Toolkit to guide livestock animal welfare contingency planning.
This project developed business contingency planning toolkit to assist livestock businesses to develop a single plan encompassing all risks and hazards to their business with the emphasis on managing an on‐farm animal welfare crisis situation. An Implementation Plan as well as a Promotional Plan was developed that included generic and industry specific promotional documentation and farmer educational material. The materials have been developed into an on-line resource.
This project concluded in 2015 and was conducted by Philip Chamberlain of ROBOR and Chamberlain Veterinary Services Pty Ltd.
The final report is linked to below.
Development of a public attitude monitoring scheme: Monitoring public attitudes to inform animal welfare policy development.
There is growing public concern for animal welfare and this concern has been documented in reports from many industrialised nations. Much of the concern about animal welfare is centred on livestock animals and this is reflected in changing consumer behaviours. Many consumers report thinking about animal welfare when they purchase meat and meat products. These behaviours and the public opinions driving them can have a considerable influence on how Governments either react to publicised ‘animal welfare events’ or regulate contentious management practices in industry. Community behaviours also impact more broadly on the livestock industry’s social licence to practice. It is therefore important to not only measure current concerns of the community but to monitor changes in opinion over time. Knowledge of public perceptions towards the livestock industry and livestock animal welfare can be used to inform the industry of possible changes in practice throughout the supply chain and provide a basis for educating the public where this is desirable. This knowledge will also allow industry and government to align their policies with consumer and community perceptions.

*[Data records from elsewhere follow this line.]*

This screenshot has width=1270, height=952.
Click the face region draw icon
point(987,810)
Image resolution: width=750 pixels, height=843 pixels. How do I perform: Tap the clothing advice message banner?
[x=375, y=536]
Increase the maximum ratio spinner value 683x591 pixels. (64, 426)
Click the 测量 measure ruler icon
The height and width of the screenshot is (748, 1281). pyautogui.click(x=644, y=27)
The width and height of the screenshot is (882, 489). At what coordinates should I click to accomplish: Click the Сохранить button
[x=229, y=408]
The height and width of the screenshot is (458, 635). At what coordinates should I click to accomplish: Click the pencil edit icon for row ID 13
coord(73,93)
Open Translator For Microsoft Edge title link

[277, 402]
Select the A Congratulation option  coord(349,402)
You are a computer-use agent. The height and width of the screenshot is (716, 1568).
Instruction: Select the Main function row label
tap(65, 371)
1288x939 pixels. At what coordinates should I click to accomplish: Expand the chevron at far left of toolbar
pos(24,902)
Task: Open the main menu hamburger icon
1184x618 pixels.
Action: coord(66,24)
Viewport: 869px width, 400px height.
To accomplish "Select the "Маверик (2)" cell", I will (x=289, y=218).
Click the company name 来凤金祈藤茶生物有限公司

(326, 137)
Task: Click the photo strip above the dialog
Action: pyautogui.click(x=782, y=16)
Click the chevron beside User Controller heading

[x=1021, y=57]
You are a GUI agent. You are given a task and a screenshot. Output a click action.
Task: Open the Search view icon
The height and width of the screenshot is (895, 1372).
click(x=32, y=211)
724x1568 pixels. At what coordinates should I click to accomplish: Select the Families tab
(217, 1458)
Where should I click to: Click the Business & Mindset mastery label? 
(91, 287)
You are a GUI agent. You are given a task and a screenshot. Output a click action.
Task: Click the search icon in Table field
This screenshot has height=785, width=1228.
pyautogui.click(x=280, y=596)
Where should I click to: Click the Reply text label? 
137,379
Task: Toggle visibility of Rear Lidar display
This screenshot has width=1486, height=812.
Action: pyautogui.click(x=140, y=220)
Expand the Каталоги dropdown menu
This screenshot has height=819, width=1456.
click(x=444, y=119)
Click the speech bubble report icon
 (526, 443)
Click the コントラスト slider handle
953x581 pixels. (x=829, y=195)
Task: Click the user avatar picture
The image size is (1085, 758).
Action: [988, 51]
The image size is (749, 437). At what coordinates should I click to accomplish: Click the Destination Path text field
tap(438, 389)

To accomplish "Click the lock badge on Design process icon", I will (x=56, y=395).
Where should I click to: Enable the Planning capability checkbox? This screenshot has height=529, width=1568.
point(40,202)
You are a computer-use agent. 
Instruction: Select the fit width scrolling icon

This study concluded in 2014 and was conducted by Grahame Coleman and Vanessa Rohlf (AWSC, Univ Melbourne), Samia Toukhsati (Austin Health) and Dominique Blache (Univ Western Australia).
Assessing the Welfare of Farm Animals – A Review and development and implementation of a Unified Filed Index (UFI).
There is increasing societal concern about the treatment of livestock and their quality of life within production environments. Viable livestock farming requires practices that are not only productive, profitable and sustainable but that fit with society’s expectations on ethical dimensions such as animal welfare. Transparent demonstration of how these expectations have been met will be paramount in the future.
In order to demonstrate that the animal’s physical and emotional needs are being met requires a detailed assessment of their welfare. This is a major challenge as the utility of any welfare assessment methodology will depend on the specific application being assessed, and the ethical views held by the stakeholder group seeking the assessment. The purpose of this review is to explore this subject further by examining the conceptual frameworks, complexities and methodologies for assessing welfare in farm animals.
The specific aims of the project were to:
1. undertake a comprehensive review of the scientific literature on welfare measures and assessment methods to identify the most credible scientific measures/methodologies that could be developed into a uniform field index,
2. recommend where further research to validate welfare concepts and methodologies is required and,
3. propose a UFI for assessing welfare in commercial livestock enterprises.
The project concluded in 2013 and was conducted by Ian Colditz and Drew Ferguson (CSIRO), Teresa Collins (Murdoch Univ), Lindsay Matthews (Lindsay Matthews & Assocs Research International) and Paul Hemsworth (AWSC, Univ Melbourne).